Please produce an exact transcription of the lines from the one containing "Select the 제작 과정 보기 outlined button" through the last line of the entries, leaving out every picture.
-- INPUT DATA follows --
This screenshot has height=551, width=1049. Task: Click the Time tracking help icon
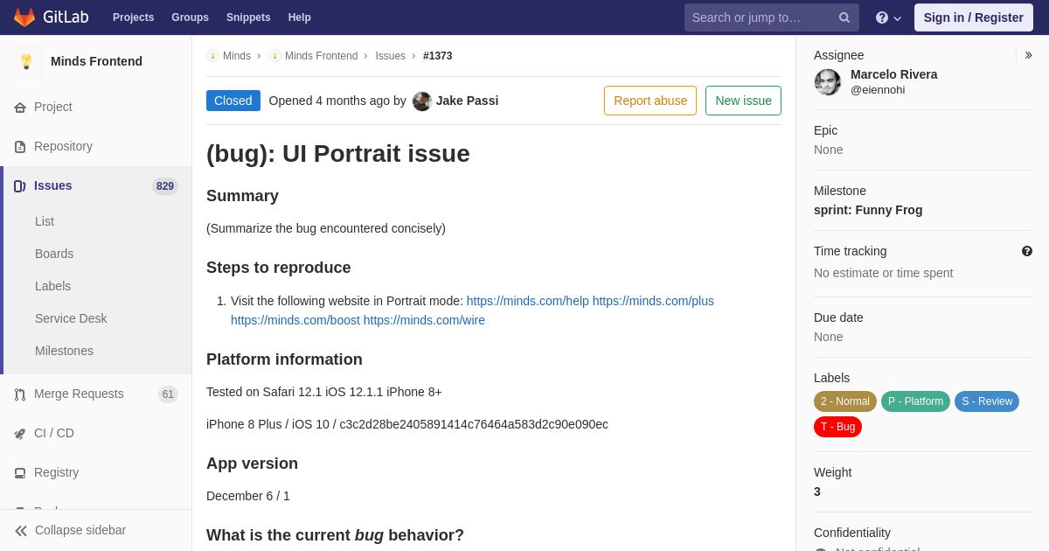[1027, 251]
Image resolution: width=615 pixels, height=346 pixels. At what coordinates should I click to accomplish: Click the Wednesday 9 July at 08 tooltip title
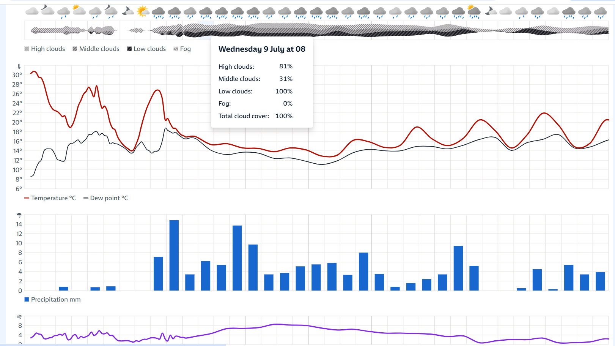262,49
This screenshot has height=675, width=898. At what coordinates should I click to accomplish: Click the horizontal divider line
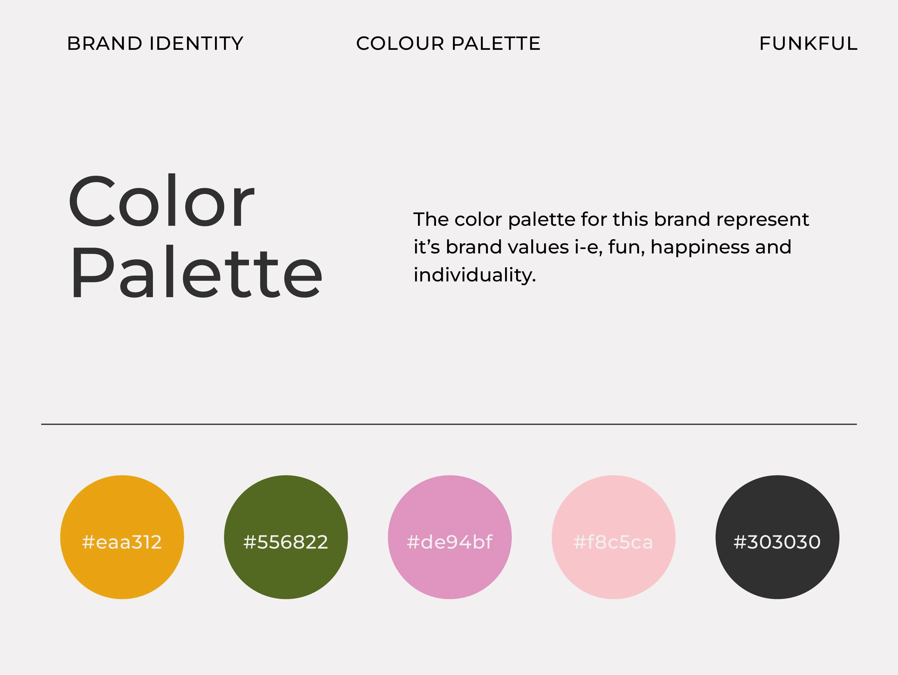449,424
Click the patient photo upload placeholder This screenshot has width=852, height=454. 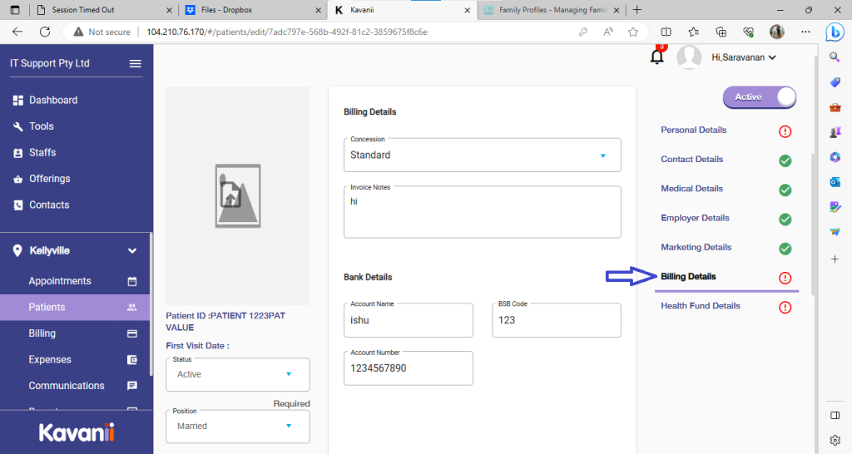click(x=238, y=195)
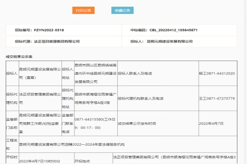Click the orange 打印公告 button

click(x=83, y=10)
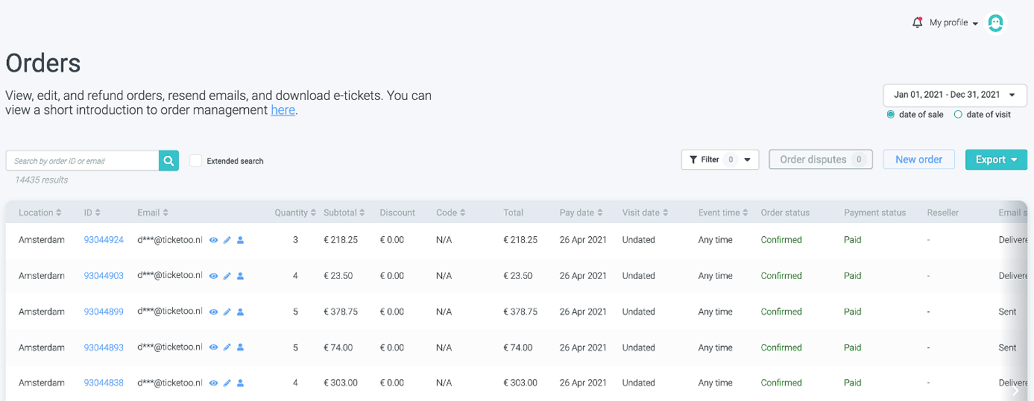Image resolution: width=1034 pixels, height=401 pixels.
Task: Open customer icon for order 93044899
Action: (240, 312)
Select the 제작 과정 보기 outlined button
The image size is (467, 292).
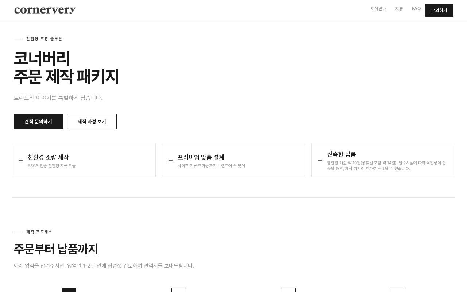(92, 122)
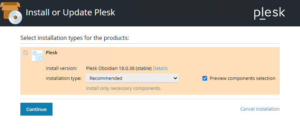This screenshot has width=300, height=132.
Task: Open the Installation type dropdown showing Recommended
Action: 132,78
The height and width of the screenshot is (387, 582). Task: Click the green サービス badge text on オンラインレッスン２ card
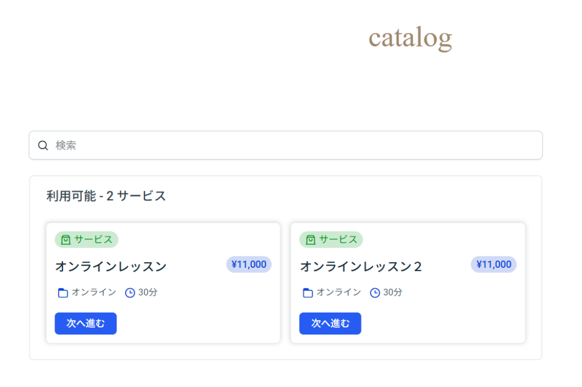point(338,239)
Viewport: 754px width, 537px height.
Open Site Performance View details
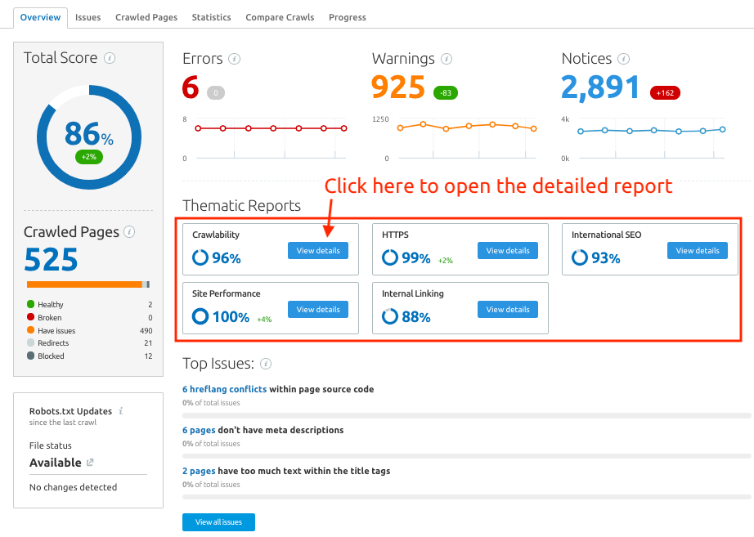coord(318,310)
-- INPUT DATA concluded --
OUTPUT FOR THIS EXERCISE:
Select the 제작 과정 보기 outlined button
The image size is (467, 292).
(92, 122)
This screenshot has width=300, height=132.
Task: Open the Installation type dropdown showing Recommended
Action: 132,78
The height and width of the screenshot is (387, 582). Task: Click the green サービス badge text on オンラインレッスン２ card
point(338,239)
Viewport: 754px width, 537px height.
Open Site Performance View details
coord(318,310)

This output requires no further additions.